Helen Ives Schermerhorn
Helen Ives Schermerhorn

In one of the most reaffirming events in our website's history as to why we make every effort to cover Woodward's career and personal life as comprehensively as time and information permits. This bookplate has now been located. In just the past couple of years much of the new information we receive comes from the most unlikely of sources provided by people searching for information other than by directly searching Woodward himself. The confirmation of the bookplate was something we feared would be lost to history forever until we received an email from a collector in Europe who happened to come across the bookplate through an art dealer. The collector looked up Helen and found us! Had this happened just 3 years ago the collector might not have located us; first, because a profile on Helen and her relationship with Woodward had not been published until then and second, because Woodward rarely, if at all, used just the initials R.S.
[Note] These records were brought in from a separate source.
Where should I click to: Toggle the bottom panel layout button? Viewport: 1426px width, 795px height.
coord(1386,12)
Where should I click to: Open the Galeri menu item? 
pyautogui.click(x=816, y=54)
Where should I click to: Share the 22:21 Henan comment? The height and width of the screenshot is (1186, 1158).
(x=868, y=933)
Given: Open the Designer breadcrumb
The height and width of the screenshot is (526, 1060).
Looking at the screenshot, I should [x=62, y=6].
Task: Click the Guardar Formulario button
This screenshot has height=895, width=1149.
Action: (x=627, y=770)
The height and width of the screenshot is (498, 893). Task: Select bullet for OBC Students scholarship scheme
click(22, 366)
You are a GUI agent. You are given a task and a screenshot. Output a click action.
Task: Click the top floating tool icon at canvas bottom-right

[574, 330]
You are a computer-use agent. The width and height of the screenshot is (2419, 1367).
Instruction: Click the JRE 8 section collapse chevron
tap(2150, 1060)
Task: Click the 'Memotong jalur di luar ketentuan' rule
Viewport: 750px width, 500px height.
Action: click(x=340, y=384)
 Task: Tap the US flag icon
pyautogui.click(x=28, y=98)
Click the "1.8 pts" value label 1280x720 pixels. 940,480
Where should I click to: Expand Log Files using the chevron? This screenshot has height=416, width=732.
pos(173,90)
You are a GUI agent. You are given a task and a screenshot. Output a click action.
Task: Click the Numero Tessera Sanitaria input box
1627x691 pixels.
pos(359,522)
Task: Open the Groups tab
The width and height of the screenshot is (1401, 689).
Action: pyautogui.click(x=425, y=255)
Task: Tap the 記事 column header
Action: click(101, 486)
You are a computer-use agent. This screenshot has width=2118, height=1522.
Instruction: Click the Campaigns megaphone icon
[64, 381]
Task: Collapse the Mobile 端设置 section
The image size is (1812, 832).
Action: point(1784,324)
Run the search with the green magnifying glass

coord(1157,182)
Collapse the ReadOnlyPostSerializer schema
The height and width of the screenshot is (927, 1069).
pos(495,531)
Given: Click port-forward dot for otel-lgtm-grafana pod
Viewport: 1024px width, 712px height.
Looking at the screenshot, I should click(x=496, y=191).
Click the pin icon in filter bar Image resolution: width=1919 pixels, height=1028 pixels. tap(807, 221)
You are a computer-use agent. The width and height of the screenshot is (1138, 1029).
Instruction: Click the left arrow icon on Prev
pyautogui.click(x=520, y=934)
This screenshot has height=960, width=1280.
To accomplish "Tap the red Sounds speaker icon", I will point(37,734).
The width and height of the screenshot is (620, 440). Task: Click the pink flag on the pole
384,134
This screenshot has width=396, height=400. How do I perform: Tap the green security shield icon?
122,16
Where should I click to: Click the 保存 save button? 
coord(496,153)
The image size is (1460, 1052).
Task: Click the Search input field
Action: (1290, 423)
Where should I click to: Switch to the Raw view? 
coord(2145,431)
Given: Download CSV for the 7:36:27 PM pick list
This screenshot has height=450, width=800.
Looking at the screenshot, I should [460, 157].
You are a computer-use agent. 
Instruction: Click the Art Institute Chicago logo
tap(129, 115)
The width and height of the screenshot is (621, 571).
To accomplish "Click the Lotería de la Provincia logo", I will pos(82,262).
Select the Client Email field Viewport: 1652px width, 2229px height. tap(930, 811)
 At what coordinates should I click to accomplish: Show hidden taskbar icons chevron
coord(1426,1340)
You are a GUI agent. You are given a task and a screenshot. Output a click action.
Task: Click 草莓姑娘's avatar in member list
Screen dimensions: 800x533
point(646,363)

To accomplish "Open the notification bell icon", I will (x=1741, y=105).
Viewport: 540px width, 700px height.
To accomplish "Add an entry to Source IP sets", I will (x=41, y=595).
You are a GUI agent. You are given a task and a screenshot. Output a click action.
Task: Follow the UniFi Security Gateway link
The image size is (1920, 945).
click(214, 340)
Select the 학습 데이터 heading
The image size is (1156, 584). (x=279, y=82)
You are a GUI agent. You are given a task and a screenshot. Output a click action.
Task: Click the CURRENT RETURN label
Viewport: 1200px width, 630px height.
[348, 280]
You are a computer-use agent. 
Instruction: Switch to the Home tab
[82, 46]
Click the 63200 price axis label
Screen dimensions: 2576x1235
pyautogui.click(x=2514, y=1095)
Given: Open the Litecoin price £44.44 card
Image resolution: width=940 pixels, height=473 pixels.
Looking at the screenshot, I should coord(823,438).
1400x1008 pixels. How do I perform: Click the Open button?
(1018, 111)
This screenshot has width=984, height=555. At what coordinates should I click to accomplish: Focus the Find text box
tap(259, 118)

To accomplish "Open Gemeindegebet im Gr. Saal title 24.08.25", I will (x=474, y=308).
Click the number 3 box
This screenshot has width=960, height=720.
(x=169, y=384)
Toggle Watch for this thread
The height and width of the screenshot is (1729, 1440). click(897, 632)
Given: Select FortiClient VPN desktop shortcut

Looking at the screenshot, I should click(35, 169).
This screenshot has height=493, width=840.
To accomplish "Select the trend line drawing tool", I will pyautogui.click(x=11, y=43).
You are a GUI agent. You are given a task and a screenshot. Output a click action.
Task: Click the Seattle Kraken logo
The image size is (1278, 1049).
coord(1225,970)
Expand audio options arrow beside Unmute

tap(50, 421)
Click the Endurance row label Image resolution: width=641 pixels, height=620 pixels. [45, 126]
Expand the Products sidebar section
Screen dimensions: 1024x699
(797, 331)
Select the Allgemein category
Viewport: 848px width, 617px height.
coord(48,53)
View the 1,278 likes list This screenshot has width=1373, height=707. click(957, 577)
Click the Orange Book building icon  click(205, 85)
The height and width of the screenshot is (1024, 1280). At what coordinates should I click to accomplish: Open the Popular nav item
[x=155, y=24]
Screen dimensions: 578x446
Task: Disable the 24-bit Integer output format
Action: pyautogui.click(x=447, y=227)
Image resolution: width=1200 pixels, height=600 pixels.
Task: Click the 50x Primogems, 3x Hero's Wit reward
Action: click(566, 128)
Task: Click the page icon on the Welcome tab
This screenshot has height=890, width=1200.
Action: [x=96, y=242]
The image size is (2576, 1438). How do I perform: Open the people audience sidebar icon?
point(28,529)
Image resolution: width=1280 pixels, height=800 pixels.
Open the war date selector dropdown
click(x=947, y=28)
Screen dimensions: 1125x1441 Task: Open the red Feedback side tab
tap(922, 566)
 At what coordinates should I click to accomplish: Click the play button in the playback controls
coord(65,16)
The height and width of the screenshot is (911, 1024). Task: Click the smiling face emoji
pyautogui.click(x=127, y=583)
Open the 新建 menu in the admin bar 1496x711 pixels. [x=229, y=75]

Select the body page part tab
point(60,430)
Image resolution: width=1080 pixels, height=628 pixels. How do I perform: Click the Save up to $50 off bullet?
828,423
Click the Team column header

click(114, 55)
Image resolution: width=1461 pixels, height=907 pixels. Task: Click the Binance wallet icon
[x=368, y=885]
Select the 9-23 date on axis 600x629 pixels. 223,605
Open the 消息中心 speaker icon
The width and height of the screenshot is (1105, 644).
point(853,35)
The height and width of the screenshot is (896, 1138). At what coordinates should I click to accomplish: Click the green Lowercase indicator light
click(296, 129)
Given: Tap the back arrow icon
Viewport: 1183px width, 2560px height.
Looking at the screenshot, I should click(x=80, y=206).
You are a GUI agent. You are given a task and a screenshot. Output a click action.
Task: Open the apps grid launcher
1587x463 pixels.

A search today of R.S. Woodward leads with American engineer Robert Simpson Woodward who was head of the Carnegie Institute during the same years as the height Woodward's career and popularity. Robert Simpson is one of our greatest obstacles in searching for information on Woodward in newspapers.com because local papers often abbreviated our Woodward's name to "R.S. Woodward" the same as the engineer. Google then provides a long list of other famous R.S. Woodward's. The name is quite popular. In fact, our Woodward doesn't appear on a search until the third page and even then it is not our website but a Pinterest page devoted to bookplates and contains the Eugenia Beetle bookplate and even there they do not give his full name.

RSW's suggestions to Helen
Woodward's 4 doodles to Helen
A simple Rose... the Darling Needles,
The wind blown woman... and the children.

We know that Woodward proposed an Ex Libris bookplate to Helen sometime in late 1907 or early 1908. In the letter he ask, "Now about a book plate. A quotation if you will, I think would be first rate..." and proceeds to ask her preferences for Greek or Latin or just plain English. He then begins to discuss design and artwork offering his ideas for what his own bookplate might look like. After some frivilous musings he gets back to Helen's design, and writes, "Then how'd you like, perchance a wind blown tree, with a huge cloud back of it - Helen, who loves the wind and clouds and the out door fields?" In all, he doodled four design for her to consider.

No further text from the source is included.